Below, she talks taking inspiration from Edward Scissorhands, her first creative experiments and where she learnt her signature perfectionism. Head to VERO for more…
Have you always been creative?
I’ve always had a creative side, which I get from my mother, and luckily as a child that was nurtured. I was always painting and making things and even performing in home movies. I remember making jewellery out of melted crisp packets and sculptures out of bread dough that we would put in the oven and glaze. We would create in very unconventional ways and I think that freedom to experiment at such a young age has been carried with me until this day.
Talk us through your journey into becoming a makeup artist?
At the age of 12 I knew I wanted to be a makeup artist. I’m not sure where this idea had come from as it was before social media and before when professions like this were common knowledge. My mother has always had immaculate makeup and to this day will still wear a full eye shadow look and winged eyeliner, every day. She would spend an hour in the morning on her make-up and I used to watch transfixed. At 13 I went to an evening course at my local beauty college in bridal makeup. I was the youngest there by ten years and it was my first time doing makeup on other people and I loved every moment of it, but I knew there was so much more to makeup than that.
I did my work experience at the iconic Charles Fox makeup store in Covent Garden and it was there that my eyes were opened to the world of creative makeup. When I left school, I went on to study theatrical makeup, special effects, and body painting and did a short private course focusing on fashion and editorial make-up.

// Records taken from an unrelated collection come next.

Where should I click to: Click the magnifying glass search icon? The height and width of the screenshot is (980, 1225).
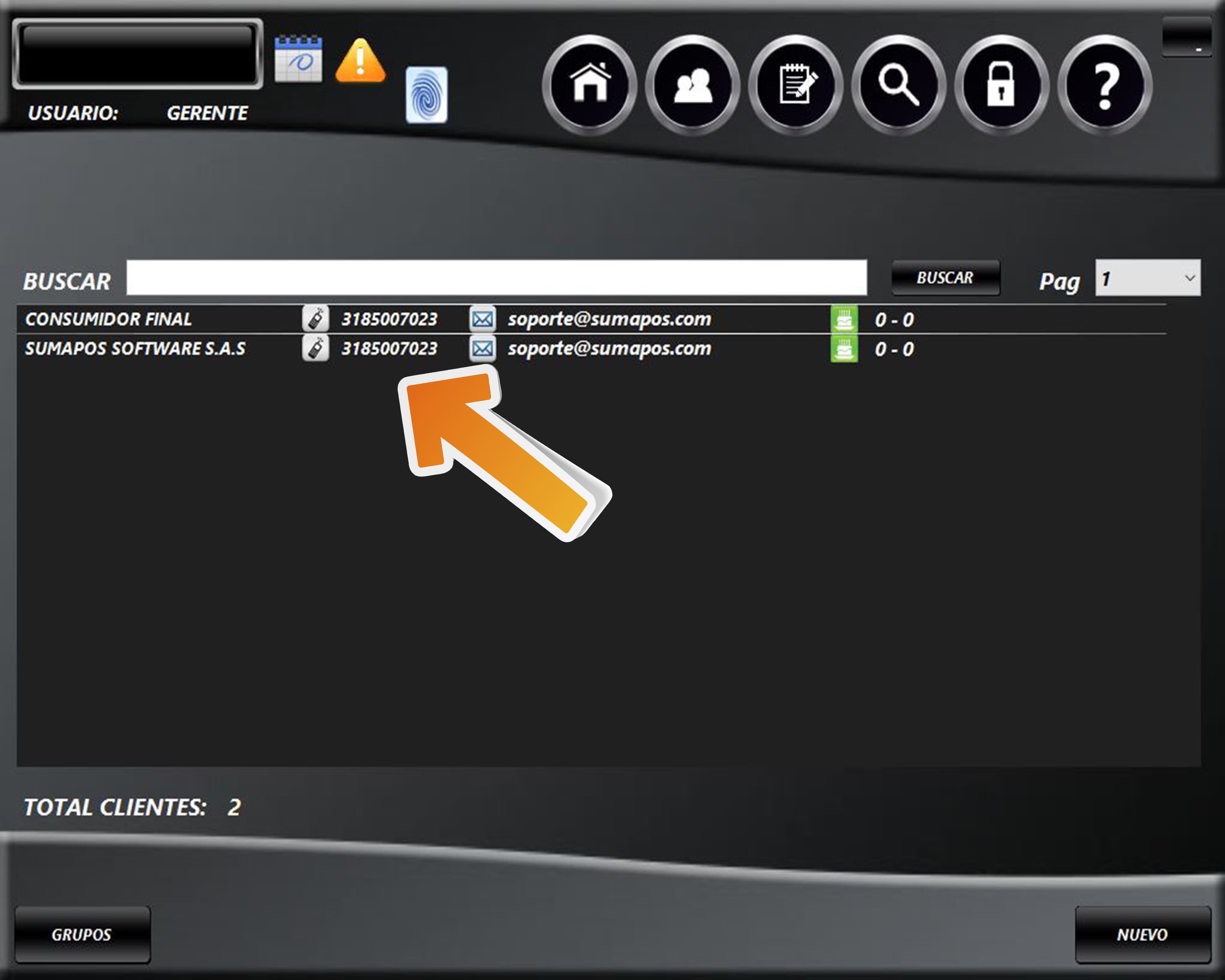point(898,85)
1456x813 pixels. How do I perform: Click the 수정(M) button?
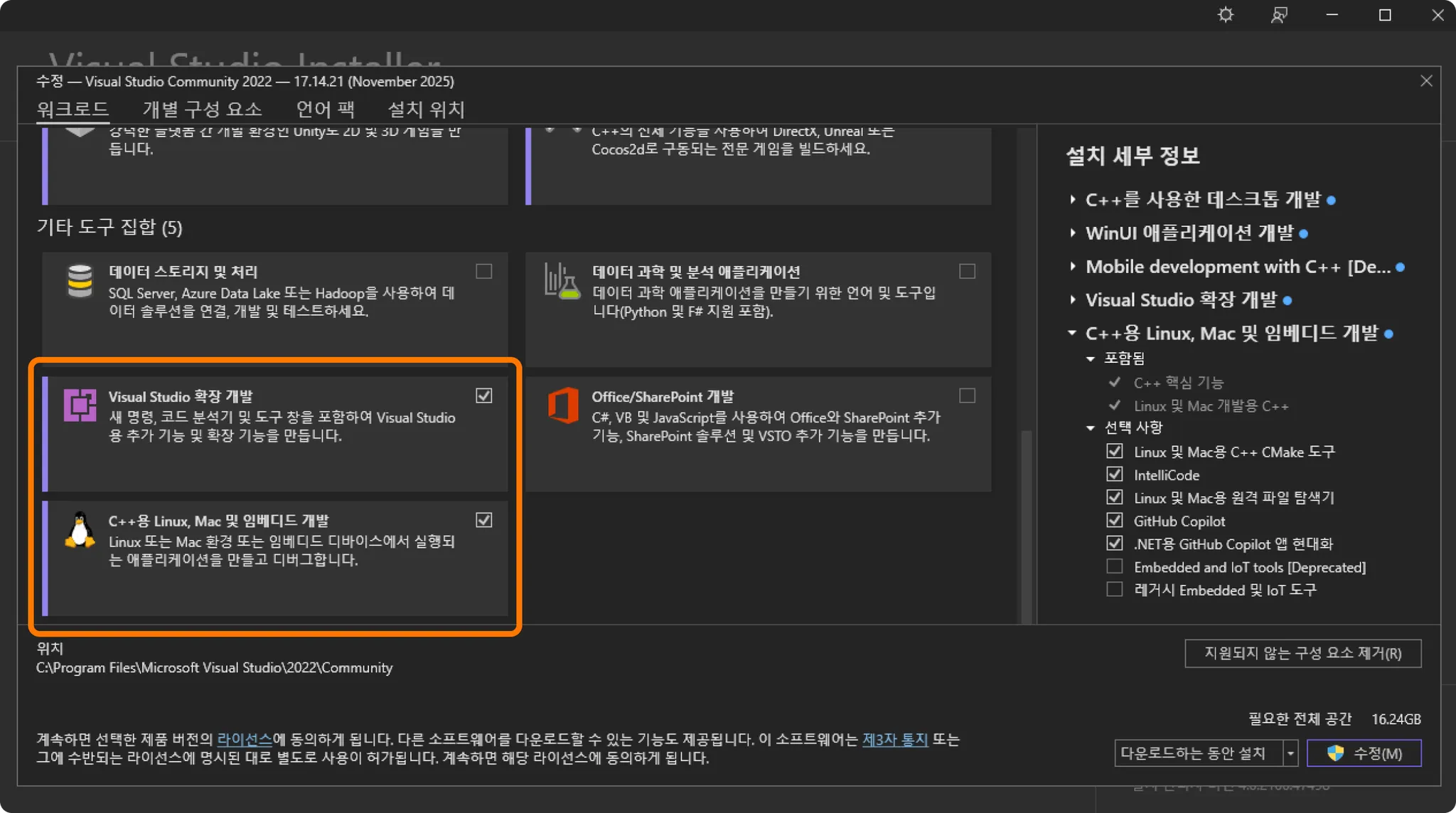[1364, 753]
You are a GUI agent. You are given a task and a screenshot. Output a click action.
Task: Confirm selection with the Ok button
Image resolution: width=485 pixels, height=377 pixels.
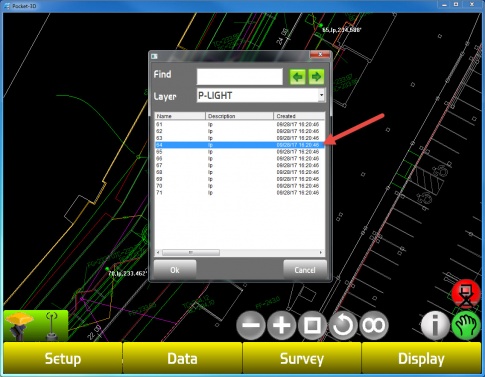175,270
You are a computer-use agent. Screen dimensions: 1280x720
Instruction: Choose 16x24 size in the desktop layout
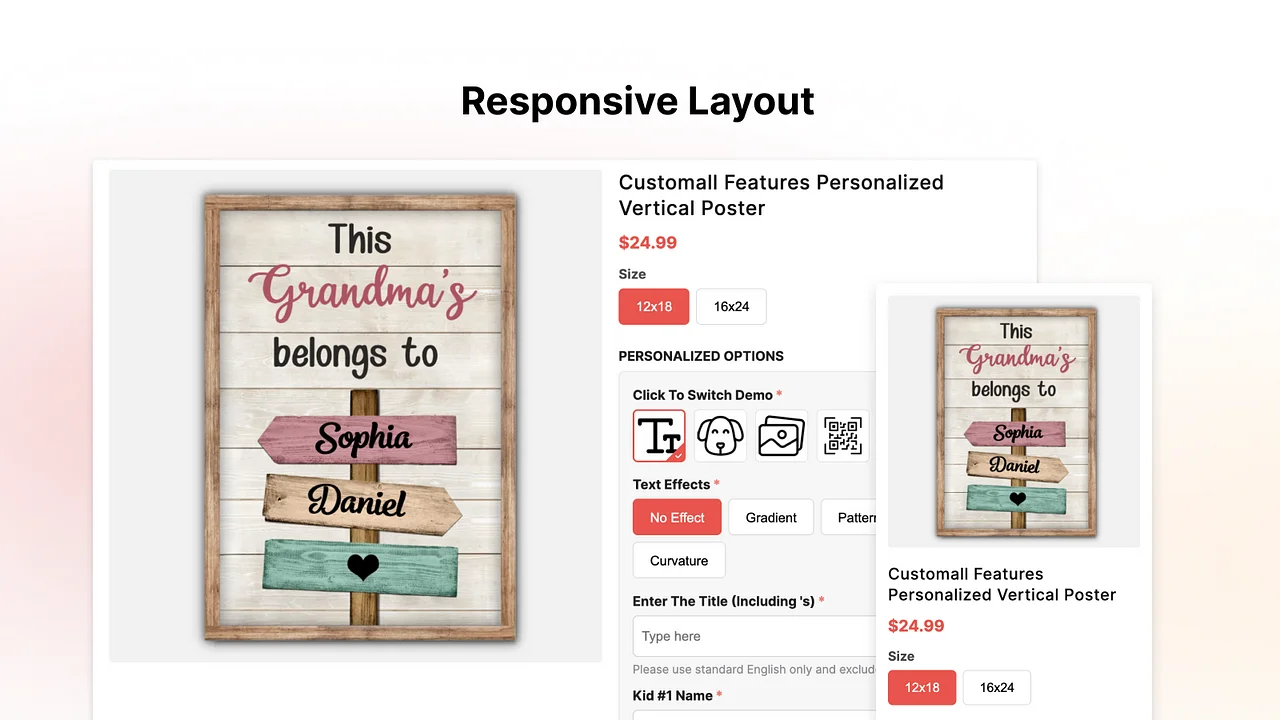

It was here where I learnt the art of perfection. Our teacher wasn’t pulling any punches and would pick apart every bit of the makeup look that wasn’t perfect. It resulted in a lot of tears from the the other students but I relished the challenge. One day, he came over to check my finished makeup look and didn’t say a word, just nodded in approval and moved on — I was absolutely elated. I went on to assist some amazing makeup artists and slowly built my own clientele.
What’s one beauty item that you can’t live without?
What’s your advice to young creatives who want to break into the beauty industry?
Assist, assist, assist. You will learn so much from the established artist, not only make-up skills, but how to conduct yourself on set and how to prep for the shoot. It’s also a great way to meet other creatives who are also assisting so you can test together and build up your portfolio.
What’s the future of beauty?
I hope the future of beauty is less about perceived perfection and more about feeling comfortable in your skin and expressing your individuality. Less about covering up and more about showing off. With knowledge readily available and skincare tech becoming more accessible for the consumer at home, I think we will all be our own beauty expert.
Where’s your favourite place in London for gathering inspiration?
The street! I love walking around London and people-watching. Brick Lane used to be such a huge source of inspiration and a hub of creativity. It was an area of misfits and creatives whether it was a Tuesday morning or a crazy club night at the weekend, people turned out looks. Creative pockets in London are constantly moving and evolving and places like Dalston, Portabello, Camden and Peckham have always had interesting and inspiring characters.
Where’s the best place in London to get beauty products?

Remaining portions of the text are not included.